When President Muhammadu Buhari was finally confronted with the reality of private electricity investors woefully failing to deliver as anticipated, he must have thrown up his hands when he realised that he couldn’t reverse the sales without repercussions.

He then lamented: “The privatisation (of Gencos and Discos) is a complex investment that the government cannot wake up to (unilaterally and wilfully) cancel the contracts (he probably meant the sales transactions), because there are consequences.”

President Buhari added in regret: “Privatisation (of the electricity sector) has not worked well, in the sense that what the government sought to achieve (10,000 megawatts daily supply) has not yet happened.” The situation probably got worse after the Gencos and Discos were sold to oligarchs who have no competence for the endeavour they undertook.

This probably explains Bill 33 of the Senate that is more positive in promoting a mix of Federal, States and private sources of supply of electricity to the masses of Nigeria. This idea must be from the rule book of Italian cynic, noble man and political strategist, Nicollo Machiavelli, who suggested the idea that the end always justifies the means.
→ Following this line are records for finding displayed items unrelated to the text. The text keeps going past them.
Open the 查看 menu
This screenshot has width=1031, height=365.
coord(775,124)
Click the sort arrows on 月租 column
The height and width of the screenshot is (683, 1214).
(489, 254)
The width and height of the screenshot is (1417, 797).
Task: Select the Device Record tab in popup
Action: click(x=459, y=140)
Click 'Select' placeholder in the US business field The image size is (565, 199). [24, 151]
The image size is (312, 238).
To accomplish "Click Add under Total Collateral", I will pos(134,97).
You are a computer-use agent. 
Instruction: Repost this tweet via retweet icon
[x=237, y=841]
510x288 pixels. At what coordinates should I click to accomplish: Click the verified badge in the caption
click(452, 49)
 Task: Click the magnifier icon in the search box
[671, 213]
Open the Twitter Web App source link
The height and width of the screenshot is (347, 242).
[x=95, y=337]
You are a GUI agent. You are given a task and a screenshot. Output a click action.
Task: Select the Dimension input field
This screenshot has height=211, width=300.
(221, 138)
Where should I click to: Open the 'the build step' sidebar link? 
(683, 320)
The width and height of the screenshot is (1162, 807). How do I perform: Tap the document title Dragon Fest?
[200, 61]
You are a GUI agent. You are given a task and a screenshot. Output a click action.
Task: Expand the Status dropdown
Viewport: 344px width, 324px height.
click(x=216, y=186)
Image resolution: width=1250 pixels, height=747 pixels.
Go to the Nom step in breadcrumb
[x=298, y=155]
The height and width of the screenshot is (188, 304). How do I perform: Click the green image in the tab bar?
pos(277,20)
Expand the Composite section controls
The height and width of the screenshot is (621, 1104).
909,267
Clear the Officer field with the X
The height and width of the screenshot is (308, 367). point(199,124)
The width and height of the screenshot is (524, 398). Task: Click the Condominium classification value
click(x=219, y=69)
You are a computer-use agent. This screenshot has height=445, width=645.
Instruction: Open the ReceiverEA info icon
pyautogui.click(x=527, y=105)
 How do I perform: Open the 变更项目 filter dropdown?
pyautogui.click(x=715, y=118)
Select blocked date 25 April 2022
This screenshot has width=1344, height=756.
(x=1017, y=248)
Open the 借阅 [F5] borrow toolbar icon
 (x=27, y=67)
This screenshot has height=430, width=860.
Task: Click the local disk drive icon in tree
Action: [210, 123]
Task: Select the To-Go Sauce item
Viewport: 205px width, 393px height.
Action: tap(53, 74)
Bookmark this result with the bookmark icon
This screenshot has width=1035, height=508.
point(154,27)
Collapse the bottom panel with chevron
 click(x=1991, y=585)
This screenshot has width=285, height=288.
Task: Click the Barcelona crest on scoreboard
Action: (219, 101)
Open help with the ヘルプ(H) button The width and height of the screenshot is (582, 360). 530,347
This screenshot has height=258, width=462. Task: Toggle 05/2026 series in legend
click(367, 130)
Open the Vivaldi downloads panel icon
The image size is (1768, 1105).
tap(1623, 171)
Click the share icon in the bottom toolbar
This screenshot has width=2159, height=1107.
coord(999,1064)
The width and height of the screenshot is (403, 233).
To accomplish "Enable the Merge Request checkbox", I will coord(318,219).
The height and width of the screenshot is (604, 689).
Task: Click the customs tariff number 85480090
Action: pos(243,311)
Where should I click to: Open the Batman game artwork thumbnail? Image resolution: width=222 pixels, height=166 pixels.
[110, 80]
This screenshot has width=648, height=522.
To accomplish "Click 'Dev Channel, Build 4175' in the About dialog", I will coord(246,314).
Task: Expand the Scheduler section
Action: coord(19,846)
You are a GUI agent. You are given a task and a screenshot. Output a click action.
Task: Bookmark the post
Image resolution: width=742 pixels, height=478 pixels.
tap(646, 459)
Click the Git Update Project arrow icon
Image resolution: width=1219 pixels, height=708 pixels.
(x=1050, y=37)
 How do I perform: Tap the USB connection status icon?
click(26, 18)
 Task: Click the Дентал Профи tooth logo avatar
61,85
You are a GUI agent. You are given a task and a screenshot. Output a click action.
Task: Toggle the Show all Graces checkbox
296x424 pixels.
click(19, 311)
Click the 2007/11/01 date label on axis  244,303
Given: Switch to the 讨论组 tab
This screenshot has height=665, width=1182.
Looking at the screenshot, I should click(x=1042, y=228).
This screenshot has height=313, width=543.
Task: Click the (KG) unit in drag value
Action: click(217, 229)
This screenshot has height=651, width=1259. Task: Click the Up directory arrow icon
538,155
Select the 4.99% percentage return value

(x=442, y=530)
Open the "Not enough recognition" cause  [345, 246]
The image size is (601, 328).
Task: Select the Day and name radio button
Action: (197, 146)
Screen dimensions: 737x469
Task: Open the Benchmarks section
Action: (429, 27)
President Buhari has admitted that both the Federal Government and the current private investors in the electricity sector may have to relinquish portions of their shareholdings in order to accommodate new private investors who would probably be better equipped financially and technically to achieve the desired results in that industry.

Bill 33 must be affirmed by the House of Representatives because the current template of the Federal Government and the private sector doesn’t seem to be working. It’s time to review the template that is not working.